[Passage to read]:
[Start of section]

Jacqueline Robbins is convinced that the owner of a 52-acre waterfront parcel in the small coastal town of Milbridge has been getting a sweetheart deal at the expense of other residents.
That property owner has paid an average of $3,115 a year in property taxes since 2007. Had the property not been enrolled in the Maine Tree Growth Tax Law program, the taxes would be about $20,000 a year, said Robbins, a tax assessor who contracts with about 10 towns.
To get that substantial tax break, the landowner had to have an approved woodlot management plan that ensured commercial timber harvesting or other forest product activity. But Robbins says the plan more closely resembles a honey-do list — yard work at best: Clear out fallen limbs and brush. Remove the dead trees.
She used one word to describe the management plan and the tax break, which the rest of Milbridge landowners have to absorb: "bull****!"
Robbins feels similarly about other properties enrolled in Tree Growth, particularly along the coast, where shoreland zoning restrictions, deed covenants and topography can significantly limit timber-harvesting activity, which is the impetus for the tax-relief program.
Robbins said she has reviewed properties and management plans for several parcels in Waldo County. Landowners there all seem to be using the program properly, she said.
Similarly, complaints about the Tree Growth program in Androscoggin, Franklin and Oxford counties have been muted.
But coastal, and some lakefront, communities are another story.
"What coastal communities have seen is that it’s become a scam," said Terry Towne, an assessor in Lamoine, just up the coast from Ellsworth. "It’s really a welfare system for larger shorefront property owners. Everyone else in the community has to make up the difference."
If it's a scam, it could be a big one. Critics say the confidential management plans, uneven enforcement and the protectionist culture of the forest products industry and state oversight agencies have made it difficult to fully examine the problem.
Given the number of acres in the program (11.2 million), the value of coastal and lakefront properties in Maine and the potential 95 percent tax break, the costs to property taxpayers could be significant.
At the heart of it: Assessors and municipal officials say abuses in Tree Growth make other taxpayers pay more than they should.
The Maine Municipal Association argues that Tree Growth abuses don't mean lost tax revenue; towns still collect what they need to provide services. However, if some landowners are only paying a fraction of their taxes, everyone else pays more, says the MMA's Geoff Herman.
"It's a tax-equity issue, not a revenue issue," Herman said.
State officials downplay the issue. So does the forest products industry, which was deeply involved in drafting the 1972 law and, as witnessed during this legislative session, remains highly influential in facilitating or resisting changes to it.
Tom Doak, former head of the Maine Forest Service and now executive director of the Small Woodland Owners Association of Maine, said there may be abuses in the program. However, he said, the majority of landowners are doing the right thing.
Doug Denico, the state's chief forester, said heartburn over the law is based more on hearsay than evidence.
"We try to work on facts," Denico said. "There are a ton of anecdotes about Tree Growth, but we're not seeing a lot of the complaints here. That's what sort of mystifies us."
Robbins was livid when told of Denico's statement. Her response again began with the "b" word.

[End of section]

[Data]:
[Start of section]

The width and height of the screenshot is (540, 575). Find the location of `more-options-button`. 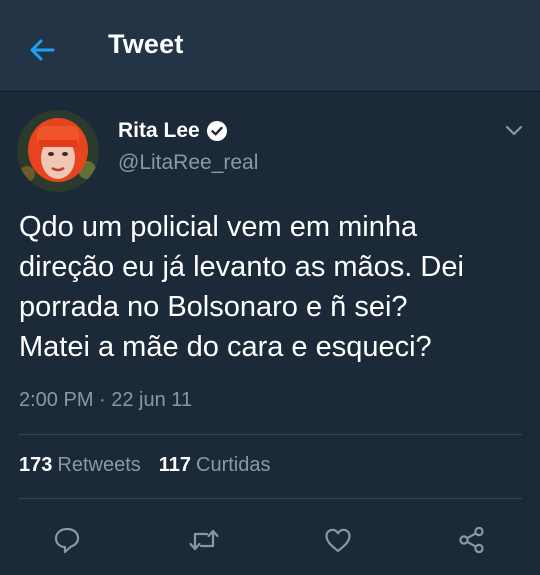

more-options-button is located at coordinates (514, 130).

[End of section]

[What is needed]: According to the article on Maine's Tree Growth tax program, how many acres are enrolled in the program?

[Task output]: 11.2 million acres.